CTC great new plan - and The Equality Act 2010.

Thank you for writing to me in Cycleclips, to share your overview of a good year in the life of the CTC.

I am particularly interested to read of the great new plan that will set out CTC future direction. I fully support CTC aim to get more people cycling in 2015 than ever.

There is one new thing that would promote change, put more air in harder CTC tyres, as a 21st Century honestly inclusive organisation. That is to consistently integrate new 21st century Equality Act 2010, to underpin CTC's fair inclusive policy, attitude, action. Nationally and locally.

The public sector Equality Duty (s149) is a powerful tool, misunderstood and neglected by the CTC to date. Any CTC "great new plan" would be incomplete, unfair, without The Equality Act openly at its core and it's power explored, used and developed by CTC activists/ members.

Even more important is vital voluntary sector defence, grasp and use of the Equality Act. This government attempted to, and a potential future government maintains its intention to undermine and reduce lawful fair equality and human rights law. A frightful prospect going quietly unnoticed and largely independently unmonitored. Any equality act complacency by the third sector perpetuates public sector/private contractor less-than-fair practise.

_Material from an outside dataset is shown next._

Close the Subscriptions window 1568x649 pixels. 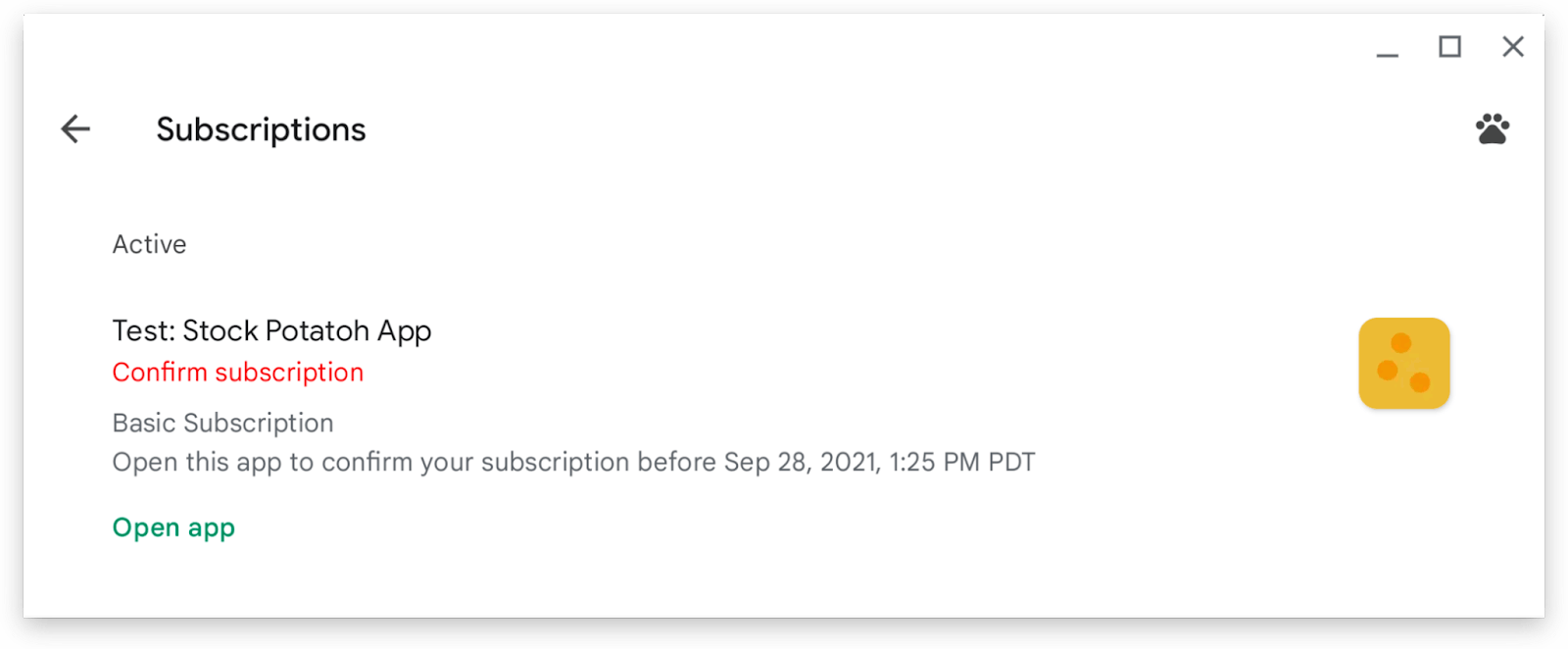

The CTC inclusive initiatives you list imply unquestionable worthwhile values. The Equality Act formally coherently enshrines fairness values with far more robust unused legal power and influence. CTC must use equality act power and influence to consolidate and expand in new ways. It is not now used in routine CTC negotiation, as a shaping, influencing CTC tool with government and public service providers, policy makers, budget holders, scheme designers, up and down UK and in Whitehall.

Present campaigns seem traditional, infrastructure measurable "standards"-led, rather than lawful duty "values" driven first.

Thus I see all ordinary, and extraordinary 21st century cyclists are losing needlessly, unfairly right now.

National bodies eg Living Streets, 20s plenty recognise, have researched and are collaborating to explore Equality Act power. There are new cost-effective opportunities for change, to better achieve their national purposes and support their local volunteers. The review of the public sector Equality Act in Wales has useful equality experience to advocate. Seeking DfT Equality evidence would add legal strength to strategic joint negotiations on say the Infrastructure Bill, investment in cycling of £10 per person per year, Space for Cycling.

I gather that much of the CTC / CDF justice / defence focus is on individual personal accident and injury. The strategic universal potential of application of the Equality Act in the public law realm appears neglected.

Please could you put this on a Council agenda for discussion? As a RTR, I am interested to learn the CTC Council view of the use of the Equality Act 2010, and the public sector equality duty. Does the CTC have access to public law expertees and guidance? What stops the CTC from formally integrating the public sector equality duty, the Equality Act, in its new plan?

I look forward to learning more of the CTC great new plan. Please contact me if I can play any useful part in integrating the Equality Act. This to strengthen existing CTC work and future CTC plans in new ways that are the fairest possible, and for more cyclists than ever.

Best wishes

Hilary Reed

RTR Portsmouth

Getting 100,000 people back on their bikes.

No small task, let's do it.

100,000?

Let's get real!

I thought that CTC was a CLUB for cyclists who are already on their bikes who have subscribed for many years without large lumps of public money to arm-twist us to continue to ride daily.